== EXERCISE INSTRUCTIONS ==
Write out all of the data again, precisely as it appears.

== Saved data entries ==
◇ ◇ ◇ ◇
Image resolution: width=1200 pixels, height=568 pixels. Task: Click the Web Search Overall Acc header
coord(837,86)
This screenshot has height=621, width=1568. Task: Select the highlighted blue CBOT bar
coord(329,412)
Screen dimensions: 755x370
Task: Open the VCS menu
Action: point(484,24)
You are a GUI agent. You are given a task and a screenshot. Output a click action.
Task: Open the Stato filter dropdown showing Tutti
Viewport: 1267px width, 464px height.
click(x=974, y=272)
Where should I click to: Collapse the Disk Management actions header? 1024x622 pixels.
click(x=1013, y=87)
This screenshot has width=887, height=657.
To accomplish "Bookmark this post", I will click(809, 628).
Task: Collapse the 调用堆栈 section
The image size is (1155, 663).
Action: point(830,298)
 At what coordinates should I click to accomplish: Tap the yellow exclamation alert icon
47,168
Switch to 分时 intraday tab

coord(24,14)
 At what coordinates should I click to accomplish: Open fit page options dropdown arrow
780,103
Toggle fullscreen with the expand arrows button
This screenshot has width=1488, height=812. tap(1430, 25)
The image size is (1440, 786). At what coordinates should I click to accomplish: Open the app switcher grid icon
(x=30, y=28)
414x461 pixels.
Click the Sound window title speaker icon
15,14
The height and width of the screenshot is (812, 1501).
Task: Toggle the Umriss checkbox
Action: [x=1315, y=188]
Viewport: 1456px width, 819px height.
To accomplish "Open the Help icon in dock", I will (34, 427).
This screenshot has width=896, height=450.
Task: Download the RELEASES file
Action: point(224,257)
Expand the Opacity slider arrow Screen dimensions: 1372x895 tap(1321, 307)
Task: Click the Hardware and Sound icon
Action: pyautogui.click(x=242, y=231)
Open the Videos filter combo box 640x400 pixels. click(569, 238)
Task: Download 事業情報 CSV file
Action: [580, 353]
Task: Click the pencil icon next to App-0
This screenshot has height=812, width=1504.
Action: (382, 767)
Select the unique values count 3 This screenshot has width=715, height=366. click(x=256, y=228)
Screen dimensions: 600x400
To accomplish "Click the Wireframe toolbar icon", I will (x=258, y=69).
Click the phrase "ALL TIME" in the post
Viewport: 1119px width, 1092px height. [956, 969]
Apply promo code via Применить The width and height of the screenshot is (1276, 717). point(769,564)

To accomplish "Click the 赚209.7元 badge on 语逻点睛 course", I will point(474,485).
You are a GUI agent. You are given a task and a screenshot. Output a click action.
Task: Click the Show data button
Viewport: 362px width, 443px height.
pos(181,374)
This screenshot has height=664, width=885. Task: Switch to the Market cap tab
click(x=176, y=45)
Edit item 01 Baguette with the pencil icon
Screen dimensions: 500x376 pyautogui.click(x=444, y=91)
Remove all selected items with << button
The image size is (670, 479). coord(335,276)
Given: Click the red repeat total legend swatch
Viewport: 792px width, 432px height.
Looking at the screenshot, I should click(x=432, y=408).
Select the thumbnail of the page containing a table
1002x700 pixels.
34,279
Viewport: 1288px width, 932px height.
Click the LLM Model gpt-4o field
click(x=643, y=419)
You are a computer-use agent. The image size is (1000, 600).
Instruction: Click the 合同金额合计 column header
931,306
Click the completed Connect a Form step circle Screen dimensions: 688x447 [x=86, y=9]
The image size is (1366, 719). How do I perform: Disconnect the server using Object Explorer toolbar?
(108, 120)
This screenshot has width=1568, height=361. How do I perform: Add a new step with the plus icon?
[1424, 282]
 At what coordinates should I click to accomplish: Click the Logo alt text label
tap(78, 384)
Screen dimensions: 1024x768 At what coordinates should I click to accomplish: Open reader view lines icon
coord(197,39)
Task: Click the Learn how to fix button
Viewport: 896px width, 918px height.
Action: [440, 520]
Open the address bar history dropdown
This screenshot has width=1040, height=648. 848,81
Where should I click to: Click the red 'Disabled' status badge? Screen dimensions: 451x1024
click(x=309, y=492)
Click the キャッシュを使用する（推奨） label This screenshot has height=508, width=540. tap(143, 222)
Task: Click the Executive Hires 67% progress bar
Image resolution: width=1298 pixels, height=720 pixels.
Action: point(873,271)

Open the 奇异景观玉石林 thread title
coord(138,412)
◇ ◇ ◇ ◇
== TASK RESPONSE ==
Image resolution: width=1200 pixels, height=568 pixels. Task: Click the Web Search Overall Acc header
coord(837,86)
This screenshot has height=621, width=1568. Task: Select the highlighted blue CBOT bar
coord(329,412)
Screen dimensions: 755x370
Task: Open the VCS menu
Action: point(484,24)
You are a GUI agent. You are given a task and a screenshot. Output a click action.
Task: Open the Stato filter dropdown showing Tutti
Viewport: 1267px width, 464px height.
click(x=974, y=272)
Where should I click to: Collapse the Disk Management actions header? 1024x622 pixels.
click(x=1013, y=87)
This screenshot has width=887, height=657.
To accomplish "Bookmark this post", I will click(809, 628).
Task: Collapse the 调用堆栈 section
The image size is (1155, 663).
Action: point(830,298)
 At what coordinates should I click to accomplish: Tap the yellow exclamation alert icon
47,168
Switch to 分时 intraday tab

coord(24,14)
 At what coordinates should I click to accomplish: Open fit page options dropdown arrow
780,103
Toggle fullscreen with the expand arrows button
This screenshot has width=1488, height=812. tap(1430, 25)
The image size is (1440, 786). At what coordinates should I click to accomplish: Open the app switcher grid icon
(x=30, y=28)
414x461 pixels.
Click the Sound window title speaker icon
15,14
The height and width of the screenshot is (812, 1501).
Task: Toggle the Umriss checkbox
Action: [x=1315, y=188]
Viewport: 1456px width, 819px height.
To accomplish "Open the Help icon in dock", I will (34, 427).
This screenshot has width=896, height=450.
Task: Download the RELEASES file
Action: point(224,257)
Expand the Opacity slider arrow Screen dimensions: 1372x895 tap(1321, 307)
Task: Click the Hardware and Sound icon
Action: pyautogui.click(x=242, y=231)
Open the Videos filter combo box 640x400 pixels. click(569, 238)
Task: Download 事業情報 CSV file
Action: [580, 353]
Task: Click the pencil icon next to App-0
This screenshot has height=812, width=1504.
Action: (382, 767)
Select the unique values count 3 This screenshot has width=715, height=366. click(x=256, y=228)
Screen dimensions: 600x400
To accomplish "Click the Wireframe toolbar icon", I will (x=258, y=69).
Click the phrase "ALL TIME" in the post
Viewport: 1119px width, 1092px height. [956, 969]
Apply promo code via Применить The width and height of the screenshot is (1276, 717). point(769,564)

To accomplish "Click the 赚209.7元 badge on 语逻点睛 course", I will point(474,485).
You are a GUI agent. You are given a task and a screenshot. Output a click action.
Task: Click the Show data button
Viewport: 362px width, 443px height.
pos(181,374)
This screenshot has height=664, width=885. Task: Switch to the Market cap tab
click(x=176, y=45)
Edit item 01 Baguette with the pencil icon
Screen dimensions: 500x376 pyautogui.click(x=444, y=91)
Remove all selected items with << button
The image size is (670, 479). coord(335,276)
Given: Click the red repeat total legend swatch
Viewport: 792px width, 432px height.
Looking at the screenshot, I should click(x=432, y=408).
Select the thumbnail of the page containing a table
1002x700 pixels.
34,279
Viewport: 1288px width, 932px height.
Click the LLM Model gpt-4o field
click(x=643, y=419)
You are a computer-use agent. The image size is (1000, 600).
Instruction: Click the 合同金额合计 column header
931,306
Click the completed Connect a Form step circle Screen dimensions: 688x447 [x=86, y=9]
The image size is (1366, 719). How do I perform: Disconnect the server using Object Explorer toolbar?
(108, 120)
This screenshot has width=1568, height=361. How do I perform: Add a new step with the plus icon?
[1424, 282]
 At what coordinates should I click to accomplish: Click the Logo alt text label
tap(78, 384)
Screen dimensions: 1024x768 At what coordinates should I click to accomplish: Open reader view lines icon
coord(197,39)
Task: Click the Learn how to fix button
Viewport: 896px width, 918px height.
Action: [440, 520]
Open the address bar history dropdown
This screenshot has width=1040, height=648. 848,81
Where should I click to: Click the red 'Disabled' status badge? Screen dimensions: 451x1024
click(x=309, y=492)
Click the キャッシュを使用する（推奨） label This screenshot has height=508, width=540. tap(143, 222)
Task: Click the Executive Hires 67% progress bar
Image resolution: width=1298 pixels, height=720 pixels.
Action: point(873,271)

Open the 奇异景观玉石林 thread title
coord(138,412)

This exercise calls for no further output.